• No results found

Ik trachtte overeind te komen, hield mij wankelend aan de muur vast

‘Blijft u rustig samen, heren. En bedankt... En u gaat mee,’ beet de agent mijn

oude vriend toe.

‘Stellig niet. Ik heb tòch mijn papieren bij me,’ zei don Salustiano, eensklaps

vastberaden en met al de autoriteit waarmee ik hem in vroegere dagen had zien

optreden. ‘Hier.
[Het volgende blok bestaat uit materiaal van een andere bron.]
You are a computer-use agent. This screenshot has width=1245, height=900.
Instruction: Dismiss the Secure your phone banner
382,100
Daar heb je ze!’ Hij haalde uit zijn binnenzak de cédula, die iedere

Mexicaan behoort te hebben, gaf ze de agent, die het kaartje argwanend eerst van

voren en van achteren bekeek, en daarop moeizaam, maar op ambtelijke toon begon

te lezen: ‘Salustiano Iriarte... hacendado... Rancho de los Diez Misterios... San Pedro

de Ixtla... Tamaulipas...’

‘En hier is de andere helft,’ onderbrak mijn vriend hem. Vol verachting gooide

hij een hand vol zilveren pesos in die van de politieman, die nog de cédula vasthield.

‘Dan is het in orde,’ zei de agent. ‘Wie gaat er en wie blijft?’
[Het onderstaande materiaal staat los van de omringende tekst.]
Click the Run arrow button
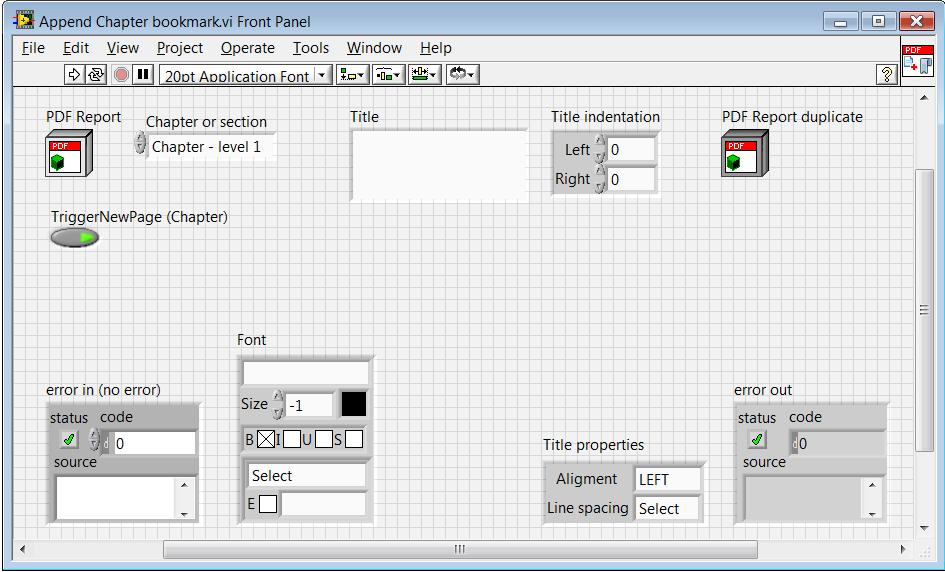 pyautogui.click(x=75, y=75)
‘Ah, dit is een kapitale grap. U bent...’ Artégui's tanden glinsterden. ‘U kent elkaar?

Juist. Ik begrijp.’

‘O, don Salustiano, waarom...’ Ik was naar hem toe gestrompeld.

‘Als een vriend gevaar loopt, dan wijkt alles,’ zei hij simpel. De agent stond in de

deur geduldig af te wachten, wie er gaan zou, scharrelde uit zijn zak een sigaret op

en kreeg dadelijk vuur van Elizondo, die zich overigens heel klein gemaakt had en

zich maar afzijdig hield, - een echte hond.

Met zijn arm stevig om de mijne nam don Salustiano mij mee naar buiten, zonder

iemand van de anderen nog één woord te gunnen. De achterzaal was leeg. Een

steen-geworden kellner stond aandachtig bij de tapkast toe te kijken, en ik snapte dat

het al heel laat moest zijn, - ‘de kleine uren’ zoals hier de tijd na middernacht genoemd

werd.

‘Die vervloekte beesten,’ bromde don Salustiano bij het weggaan. ‘Ik heb wel

vermoed dat er iets gaande was met jou. Waarschijnlijk was ik juist op tijd.’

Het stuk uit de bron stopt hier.